Virtual escape rooms for teams
Dr Jones noted that the participants who found the task most challenging were not the students, but the professional staff, who are used to being in an environment where they are confident and know what they are doing. They suddenly and unexpectedly felt out of their depth, frustrated and lost. She concluded that as well as being an educational tool for teaching specific learning outcomes to students, the escape room is a great solution to give more experienced professionals to improve their own team-working and problem solving skills. As a result, the concept has now been adopted by other faculties at the university who are keen to replicate the teamwork development aspects.
Impressive feedback
When asked to rate this escape room overall,
- Participants gave it an average of 4.76 out of 5
- 98% rated it either 4 or 5 out of 5
- 97% agreed that it stimulated/challenged their thinking and would recommend it to other students.
- The students said:
- “A great experience which developed our team working skills and critical thinking”
- “An exhilarating experience”.
- “A very creative and innovative way of incorporating clinical medicine into leisure activities to stimulate interpersonal skills such as teamwork and communication skills. It also helps us to learn about how a team can operate under stressful situations and what skills we need in order to provide care efficiently.”
- “It was a brilliant session. Even though it was delivered remotely, I think there were many learning points from it about communication, sharing thoughts and ideas and looking after other members of the team.”
Tips for creating, facilitating and solving your own virtual escape room for team building activities
- You can create a successful escape room using a flat image if you don’t have access to a 360 camera, or read more about our incredible new solution for creating 360 images below!
- Use it to see how our teams function together – you can easily see how human emotions, stress and other factors can affect decision-making under stress.
- Players who shared their screens tended to escape more quickly.
- Remember that single-player escape rooms can also be used to successfully achieve individual learning outcomes.
The easy new way to create 360 images: Pano to 360
NEW! Creating virtual tours, exhibitions, escape rooms and other immersive content just got even easier!

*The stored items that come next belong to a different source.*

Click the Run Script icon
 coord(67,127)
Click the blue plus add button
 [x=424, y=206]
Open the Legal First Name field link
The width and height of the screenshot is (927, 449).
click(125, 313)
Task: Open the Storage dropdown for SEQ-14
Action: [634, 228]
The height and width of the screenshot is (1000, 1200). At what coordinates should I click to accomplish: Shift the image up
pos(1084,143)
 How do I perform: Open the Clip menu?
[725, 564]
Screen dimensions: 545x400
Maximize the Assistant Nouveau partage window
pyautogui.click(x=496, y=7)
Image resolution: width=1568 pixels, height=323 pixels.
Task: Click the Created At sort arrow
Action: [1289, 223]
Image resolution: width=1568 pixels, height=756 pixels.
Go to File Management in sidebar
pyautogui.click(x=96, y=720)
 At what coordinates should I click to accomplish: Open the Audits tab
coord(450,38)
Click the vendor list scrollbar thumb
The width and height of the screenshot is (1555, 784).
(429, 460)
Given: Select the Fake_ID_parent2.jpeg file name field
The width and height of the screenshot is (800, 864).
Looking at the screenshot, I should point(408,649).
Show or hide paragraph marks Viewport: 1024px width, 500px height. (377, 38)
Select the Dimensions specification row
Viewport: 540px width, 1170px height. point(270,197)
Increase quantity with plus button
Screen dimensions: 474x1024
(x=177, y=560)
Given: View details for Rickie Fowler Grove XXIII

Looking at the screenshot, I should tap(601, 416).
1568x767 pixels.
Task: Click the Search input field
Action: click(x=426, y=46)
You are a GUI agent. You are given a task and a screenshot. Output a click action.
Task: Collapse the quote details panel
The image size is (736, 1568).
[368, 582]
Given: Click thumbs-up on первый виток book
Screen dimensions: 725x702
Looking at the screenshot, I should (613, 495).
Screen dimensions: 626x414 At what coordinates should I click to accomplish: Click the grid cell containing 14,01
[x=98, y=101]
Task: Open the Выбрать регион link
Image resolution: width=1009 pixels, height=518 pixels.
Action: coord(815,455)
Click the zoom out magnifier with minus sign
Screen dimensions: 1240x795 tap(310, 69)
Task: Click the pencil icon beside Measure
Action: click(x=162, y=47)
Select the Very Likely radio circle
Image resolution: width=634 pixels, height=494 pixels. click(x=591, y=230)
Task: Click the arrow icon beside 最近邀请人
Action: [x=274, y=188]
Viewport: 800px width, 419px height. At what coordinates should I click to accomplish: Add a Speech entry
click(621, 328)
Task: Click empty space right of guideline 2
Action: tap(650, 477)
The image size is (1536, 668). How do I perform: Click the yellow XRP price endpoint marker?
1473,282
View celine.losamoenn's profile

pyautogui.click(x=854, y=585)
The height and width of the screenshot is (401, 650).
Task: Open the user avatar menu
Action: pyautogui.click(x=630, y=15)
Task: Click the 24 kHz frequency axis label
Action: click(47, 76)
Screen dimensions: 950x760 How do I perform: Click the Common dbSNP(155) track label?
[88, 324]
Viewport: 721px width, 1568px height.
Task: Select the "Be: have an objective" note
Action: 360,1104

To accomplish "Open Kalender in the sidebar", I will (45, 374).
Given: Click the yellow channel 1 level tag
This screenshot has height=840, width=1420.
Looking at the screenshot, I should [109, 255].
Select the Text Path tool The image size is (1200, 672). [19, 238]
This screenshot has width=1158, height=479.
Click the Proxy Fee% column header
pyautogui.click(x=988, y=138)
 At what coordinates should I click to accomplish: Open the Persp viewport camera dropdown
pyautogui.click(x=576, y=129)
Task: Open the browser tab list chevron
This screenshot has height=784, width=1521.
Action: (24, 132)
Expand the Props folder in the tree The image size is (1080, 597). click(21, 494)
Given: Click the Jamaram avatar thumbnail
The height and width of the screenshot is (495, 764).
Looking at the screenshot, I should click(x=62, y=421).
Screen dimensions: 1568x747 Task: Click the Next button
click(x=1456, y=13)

ThingLink has now launched Pano to 360 by ThingLink: an easy way to create a 360 photosphere from a panoramic image using any smartphone. For more information, including step-by-step instructions see this helpful support article.
Try the free Pano to 360 converter
The Pano to 360 photosphere converter is free to use for anyone, no ThingLink account required! Upload a panoramic image to see it in action.
Virtual escape room experiences are the ideal training tool for critical situations
Although an enjoyable approach that embraces aspects of gamification that are more commonly seen in video games, the playful learning in escape room games disguises a very powerful learning and team-working tool. Both gamified learning and stressful situations have been proven to stay in the memory longer – and a virtual escape room is the ideal combination of both. It is a particularly useful tool for an area like medicine where it is vital that students and teams undertake a challenge initially in a low-risk environment, where nevertheless human emotions and stress play a significant factor. Other applications could be engineering, aerospace, manufacturing, military, or emergency environments where timeliness and teamwork are vital.
Looking for more escape room ideas?
See this example from Huddersfield University based on a murder mystery game!
Tip: You don’t necessarily have to replicate the real world version of your work environment to use an escape room and challenge your problem solving skills. Challenges using riddles, trivia or a scavenger hunt would also put a team under pressure!